少し慣れてきたあなたは「ベラパミル(ワソラン®)」とか、「ランジオロール(コアベータ®、オノアクト®」など、指導医が使っていたのを見ていたかもしれません。でも、これは編集長的にはNGです。状況によっては危険だからです。
次にやるべきことは・・・・、
「なぜレートが速くなったのか?なぜ心房細動になったのか?その原因を考えること」です。
*心房細動は一般的に頻脈になるので、ここからは頻脈性心房細動のことを心房細動と書くことにします。
心房細動になる原因には、たとえば
・心不全
・発熱
・低酸素
・貧血
・甲状腺
・疼痛
・脱水
・薬剤(β刺激薬など)
など、いろいろあります。
今まで大丈夫だった患者さんが急に心房細動になったのですから、何かしら原因はないか?と考えましょう。
心不全が悪化しているのにβ遮断薬を静注しては、かえってヤバいことになります。
肺炎が悪化して低酸素が原因になっているのなら、NPPVや挿管を先にしないと、薬剤だけでは良くなりません。

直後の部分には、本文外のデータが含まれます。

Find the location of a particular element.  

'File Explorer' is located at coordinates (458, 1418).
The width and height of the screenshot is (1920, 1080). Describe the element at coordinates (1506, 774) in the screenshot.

脱水が原因で心房細動になってしまうことは、特に高齢者でしばしば経験します。こんな状況でワソランの静注をしてしまうと、びっくりするほど血圧が下がることがあります。(編集長は研修医時代に経験済みです)
もちろん、心房細動でも早い段階で電気的除細動をしなければいけないこともあり得ますが、そんなに多い状況ではありません。
繰り返しますが、心房細動などの頻脈を見たらすぐにレート下げる薬剤を使おうとせず、まずはその原因を探りましょう!